The fact that I can make clear and coherent sentences is nothing short of a miracle. You only need to talk to me for five minutes to see that I am a passionate communicator. In school, I was moved around the classroom by my teachers because I was a “chatter-box.” But it didn’t matter which seat I was assigned to, because I was friends with everyone in the class.
For those who know me, it’s hard to believe that was a time when I was mute. Imagine having all these thoughts, ideas and quips that you desperately want to share with the world, yet having all those ideas muzzled in a box. My own mouth was failing me. The words I uttered were incomprehensible and incoherent to others. This was my reality. As a young child, this was extremely frustrating.
How a Fighting Spirit Helped Me Overcome Severe Speech Problems
Until I was five years old, I had debilitating speech problems. I believe this is because I grew up in a turbulent household.
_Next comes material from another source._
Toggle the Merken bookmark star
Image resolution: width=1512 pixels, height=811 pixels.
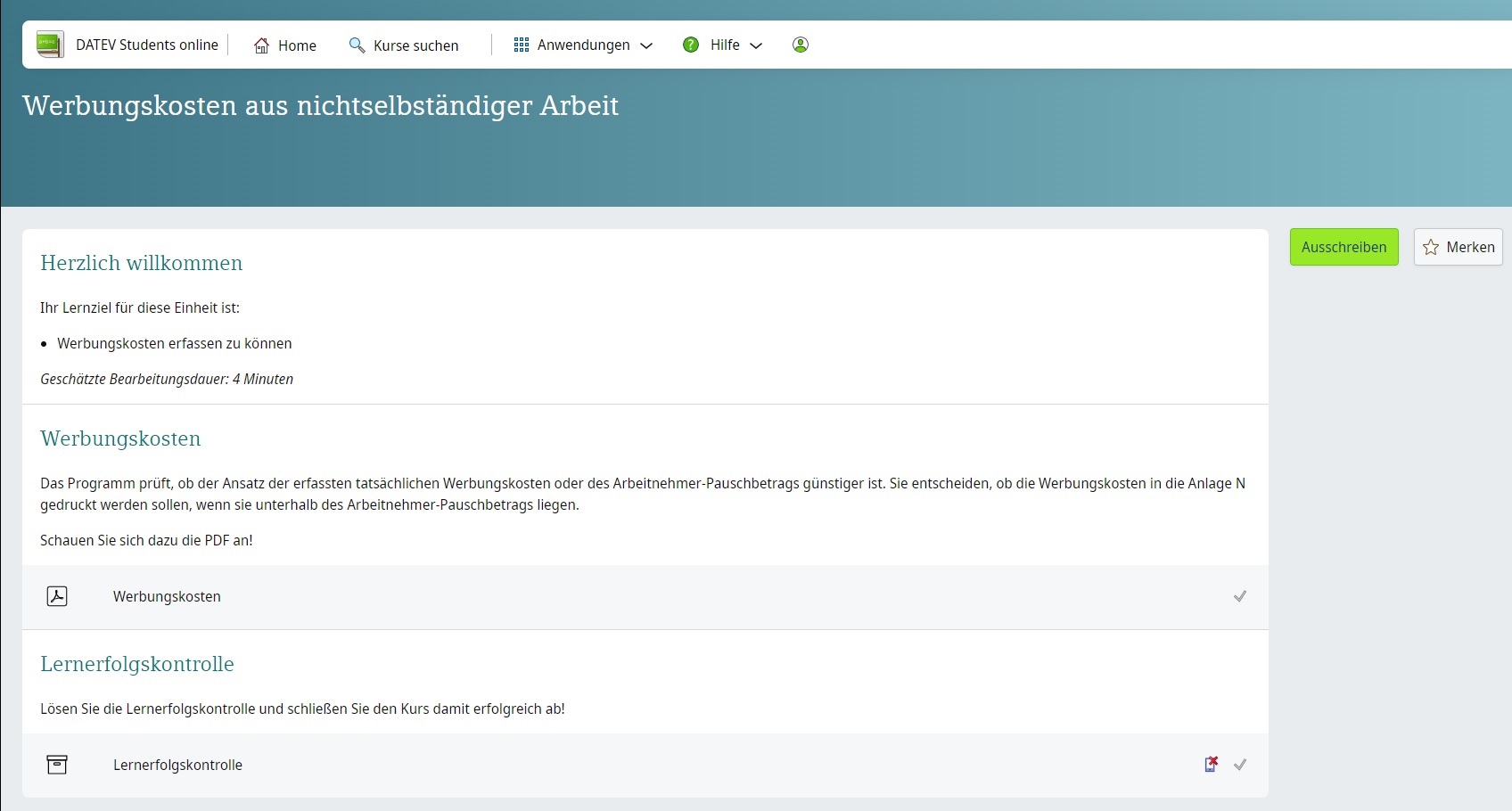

My mom was battling with chronic schizophrenia, in addition to suffering physical abuse from my dad. She was in and out of women shelters and psychiatric hospitals. My dad was a hostile, violent man, who would use his fists. This was extremely sad because my dad was a highly intelligent and well-travelled man. But his intelligence was marred by his vices. My brother would often suffer from the hands of my father as well. I myself was a burgeoning thief, who would steal miscellaneous items such as chocolate from the grocery store. I sucked my two fingers constantly for comfort.
Imagine having all these ideas, but falling short time and time again. Every time you try to speak, incoherent babble comes out.
Imagine having all these ideas, but falling short time and time again. Every time you try to speak, incoherent babble comes out. I recently watched an interview with Oprah for Bloomberg’s The David Rubinstein Show. Oprah said that the most frequent question interviewees asked at the end of interviews is, “Was that okay?”. Oprah interpreted this question as interviewees indirectly asking her, “Did you hear me?” and, “Did what I say mean anything to you?”
People want to be heard and understood. This is especially true for a 5 year-old who is going through hell, and wants to be able to vocalize her frustrations in some way. Who wants to be validated and affirmed. The puzzled looks and dismissals from people I spoke to were frustrating at the time. Even when I was assessed by professionals, they stated that I had potential, but my speech abilities at the time did not accurately reflect that.
Then, in 1998, I went through a life-changing experience. I was living in foster care at the time. Under the recommendation of a doctor, I started attending speech development classes every afternoon. It was a three-month period from February to June of that year.
Assessments covering that time period stated that my language and speech ‘exploded,’ and that I was suddenly able to formulate clear and full sentences.
Assessments covering that time period stated that my language and speech “exploded,” and that I was suddenly able to formulate clear and full sentences. There were times when I couldn’t vocalize my opinion, but I would keep persisting until I was able to express what I wanted to say.
Now, I do presentations. Most recently, I did a resume seminar for the Ontario Association for Certified Engineering Technicians and Technologists (OACETT). I graduated from university debt-free, with a surplus from all the bursaries and scholarships that I’ve received. I have been on panel discussions. I have interviewed acclaimed artists, designers, writers and photographers.
But what if I had given up when I was 5? What if I had not been faithful to attending my speech therapy classes? What if I had accepted the reports that said I was incoherent, or listened to the people who said I should have taken medication?
I am forever grateful to God for giving me a fighting spirit. I want to encourage whomever is reading this article and is going through a difficult season in their life. Keep trying. Keep vocalizing. Keep trying to articulate.
One day you will explode too, and you will be grateful that you did.